Chilean police arrested 19 people on Tuesday after clashing with Mapuche Indians outside a court in the southern city of Collipulli, which has been hit by a string of arson attacks.
The clashes began when about a dozen people threw rocks at police cars.
Fernando Millacheo, a member of the Mapuche indigenous community, was to appear there to answer charges of robbery, arson and attempted murder.
Mr Millacheo denies the charges and is on the 51st day of a hunger strike in protest against his arrest. Police said they had arrested nine women and 11 men.
Three officers and five Mapuches were lightly injured.
Riot police continued to stand guard in the late afternoon outside the court in Collipulli, a city in the Araucania region that Chile's largest indigenous group insists is its usurped ancestral land.
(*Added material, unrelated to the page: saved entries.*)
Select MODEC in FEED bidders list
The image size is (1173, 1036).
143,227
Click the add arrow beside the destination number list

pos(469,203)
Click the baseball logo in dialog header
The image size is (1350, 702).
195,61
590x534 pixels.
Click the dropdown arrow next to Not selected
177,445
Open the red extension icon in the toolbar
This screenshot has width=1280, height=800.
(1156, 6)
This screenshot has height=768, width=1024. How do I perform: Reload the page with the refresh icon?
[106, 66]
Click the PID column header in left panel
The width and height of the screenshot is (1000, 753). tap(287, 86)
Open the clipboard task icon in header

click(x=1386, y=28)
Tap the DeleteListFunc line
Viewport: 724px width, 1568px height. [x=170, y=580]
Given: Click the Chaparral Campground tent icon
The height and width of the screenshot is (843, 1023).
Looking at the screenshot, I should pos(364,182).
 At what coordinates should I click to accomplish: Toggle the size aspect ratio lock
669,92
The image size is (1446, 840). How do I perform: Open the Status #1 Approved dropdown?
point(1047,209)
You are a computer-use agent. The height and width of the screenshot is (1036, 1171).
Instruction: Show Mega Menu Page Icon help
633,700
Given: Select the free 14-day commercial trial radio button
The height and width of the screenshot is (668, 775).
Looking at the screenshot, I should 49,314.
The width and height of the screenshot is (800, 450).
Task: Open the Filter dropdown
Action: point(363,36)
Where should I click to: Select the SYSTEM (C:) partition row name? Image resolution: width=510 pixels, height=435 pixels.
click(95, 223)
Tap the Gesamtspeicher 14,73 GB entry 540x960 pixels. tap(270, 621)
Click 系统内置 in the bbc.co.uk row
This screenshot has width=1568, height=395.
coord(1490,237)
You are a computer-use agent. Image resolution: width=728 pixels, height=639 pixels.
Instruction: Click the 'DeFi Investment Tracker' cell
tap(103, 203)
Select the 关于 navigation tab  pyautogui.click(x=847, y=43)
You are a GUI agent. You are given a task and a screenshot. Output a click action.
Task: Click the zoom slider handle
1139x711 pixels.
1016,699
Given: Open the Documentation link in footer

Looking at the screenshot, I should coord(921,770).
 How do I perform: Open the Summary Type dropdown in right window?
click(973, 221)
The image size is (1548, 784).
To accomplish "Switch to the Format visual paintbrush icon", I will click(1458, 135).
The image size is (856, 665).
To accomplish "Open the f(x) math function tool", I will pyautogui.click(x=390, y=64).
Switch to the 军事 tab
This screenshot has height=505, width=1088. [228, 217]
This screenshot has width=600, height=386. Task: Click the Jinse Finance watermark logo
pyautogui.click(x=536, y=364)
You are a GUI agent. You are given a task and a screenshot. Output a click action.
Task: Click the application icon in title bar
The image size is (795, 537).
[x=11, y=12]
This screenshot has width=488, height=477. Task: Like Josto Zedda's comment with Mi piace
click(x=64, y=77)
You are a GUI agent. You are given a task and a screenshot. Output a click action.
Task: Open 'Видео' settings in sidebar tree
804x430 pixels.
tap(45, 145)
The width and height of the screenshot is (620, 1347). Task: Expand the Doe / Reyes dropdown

The Mapuche, which means "people of the land" in their native Mapudungun language, resisted the Spanish conquest for 300 years and their desire for autonomy remains strong.
Many of the million Mapuche among Chile's 16.5m people still live in Araucania, most in poverty.
A radical faction of the Mapuche have occupied and burned forestry farms and lorries to demand the return of ancestral territories.
Police have also been accused of violent abuses, including storming into Mapuche homes and hurting women and children by shooting rubber bullets and tear gas during demonstrations.